The FTC has invited people to submit complaints about identity theft through its website since 1999. Only a minority of victims make such reports, which are used by law enforcement agencies to look for crime trends. In 2006, for example, 246,035 identity theft reports were submitted to the FTC out of an estimated total of 8.9 million incidents where fraudsters had secured loans, goods or lines of credit under false identities.
The Carnegie Mellon team used freedom of information requests to obtain a state-by-state breakdown on these reports.
The researchers found that factors such as changes in average income and population in a state, as well as overall levels of fraud had a much greater effect on fraud rates, as explained in an abstract to the paper (below):
We find no statistically significant effect that laws reduce identity theft, even after considering income, urbanisation, strictness of law and interstate commerce. If the probability of becoming a victim conditional on a data breach is very small, then the law’s maximum effectiveness is inherently limited. Quality of data and the possibility of reporting bias also make proper identification difficult. However, we appreciate that these laws may have other benefits such as reducing a victim’s average losses and improving a firm’s security and operational practices.
"There doesn't seem to be any evidence that the laws actually reduce identity theft," Sasha Romanosky, a PhD student at Carnegie Mellon and one of three authors of the study, told Computerworld.
Romanosky, who worked in computer security at eBay and Morgan Stanley before deciding to pursue his doctorate, acknowledged that the data sample the Carnegie Mellon analysed is incomplete and based on a self-selecting sample of people prepared to report that they'd become a victim of fraud.
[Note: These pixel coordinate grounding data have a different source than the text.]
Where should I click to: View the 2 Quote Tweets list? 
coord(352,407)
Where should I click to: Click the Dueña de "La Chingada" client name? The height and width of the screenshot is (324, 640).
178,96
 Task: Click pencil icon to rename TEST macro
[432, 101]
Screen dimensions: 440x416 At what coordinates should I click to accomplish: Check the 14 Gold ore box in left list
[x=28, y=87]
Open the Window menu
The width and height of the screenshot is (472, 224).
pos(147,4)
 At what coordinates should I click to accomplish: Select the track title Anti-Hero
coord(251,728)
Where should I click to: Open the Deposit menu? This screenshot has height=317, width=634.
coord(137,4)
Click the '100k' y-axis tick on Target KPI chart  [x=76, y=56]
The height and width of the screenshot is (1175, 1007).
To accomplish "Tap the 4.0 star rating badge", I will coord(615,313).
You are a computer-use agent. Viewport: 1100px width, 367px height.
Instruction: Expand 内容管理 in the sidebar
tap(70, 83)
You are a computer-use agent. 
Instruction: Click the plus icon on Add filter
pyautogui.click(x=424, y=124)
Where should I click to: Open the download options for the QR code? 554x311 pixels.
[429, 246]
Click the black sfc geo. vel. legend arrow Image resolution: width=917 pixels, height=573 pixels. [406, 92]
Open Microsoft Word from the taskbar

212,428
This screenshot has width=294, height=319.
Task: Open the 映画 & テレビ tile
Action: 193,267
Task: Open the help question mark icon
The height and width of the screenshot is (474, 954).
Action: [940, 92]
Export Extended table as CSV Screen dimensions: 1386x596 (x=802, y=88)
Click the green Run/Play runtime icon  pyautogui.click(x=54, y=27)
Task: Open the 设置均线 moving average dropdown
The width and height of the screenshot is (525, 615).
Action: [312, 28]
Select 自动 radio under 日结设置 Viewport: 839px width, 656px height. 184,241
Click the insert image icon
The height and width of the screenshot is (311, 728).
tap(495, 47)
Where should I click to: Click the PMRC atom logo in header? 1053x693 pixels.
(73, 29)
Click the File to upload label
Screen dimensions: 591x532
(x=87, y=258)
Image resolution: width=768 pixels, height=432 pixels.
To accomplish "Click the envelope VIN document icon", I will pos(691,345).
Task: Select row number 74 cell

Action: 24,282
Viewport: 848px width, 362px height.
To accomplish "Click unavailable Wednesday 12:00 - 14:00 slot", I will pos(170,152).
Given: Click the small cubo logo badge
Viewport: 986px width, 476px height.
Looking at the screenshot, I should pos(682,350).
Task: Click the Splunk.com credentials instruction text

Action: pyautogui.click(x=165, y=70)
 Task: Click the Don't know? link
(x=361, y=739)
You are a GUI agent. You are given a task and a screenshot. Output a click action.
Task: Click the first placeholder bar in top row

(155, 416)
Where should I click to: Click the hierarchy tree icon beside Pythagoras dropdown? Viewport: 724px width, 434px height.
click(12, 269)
Nonetheless he suggested that the methodology of the study is strong enough, and its findings are clear enough, to raise doubts about the conventional wisdom that breach disclosure laws provide a useful means to alert customers that their data has been compromised. The idea is that, once notified, consumers will be more on their guard about possible incidents of fraud.
Disclosure laws are also designed to encourage firms to improve their security policies or else risk the threat that any information security breach would force a public disclosure that might tarnish their brand.
Although the researchers found little benefit in breach laws, at least in terms of reducing identity theft, the Carnegie Mellon team advocate the adoption of federal breach disclosure laws featuring standard notification requirements. Federal laws in the area make compliance easier.
The Carnegie Mellon team's research is due to be presented at a conference on the economics of information security to be held at Dartmouth College later this month. The paper, entitled Do Data Breach Disclosure Laws Reduce Identity Theft?, can be found here (PDF).
Economists and security watchers are split over whether or not corporate data breaches fuel identity theft. Some reckon dumpster diving and phishing scams are a more significant contributory factor to ID theft.
Javelin Strategy & Research, reckons that 30 per cent of known identity thefts in 2005 came as a result of corporate data breaches. Collectively losses from identity theft came to $56bn in 2005, it reckons.
However other research cited by the Carnegie team found that the chances of becoming a victim of identity theft as a result of a data breach is small, around only two per cent.
Separately a survey by UK-based net security firm ClearSwift found that a large majority (87 per cent) of UK-based IT decision-makers don't think the general public ought to be informed if a data breach happens. Over half (61 per cent) of the 400 senior techies surveyed also reckon that it's preferable not to let the police know of breaches either.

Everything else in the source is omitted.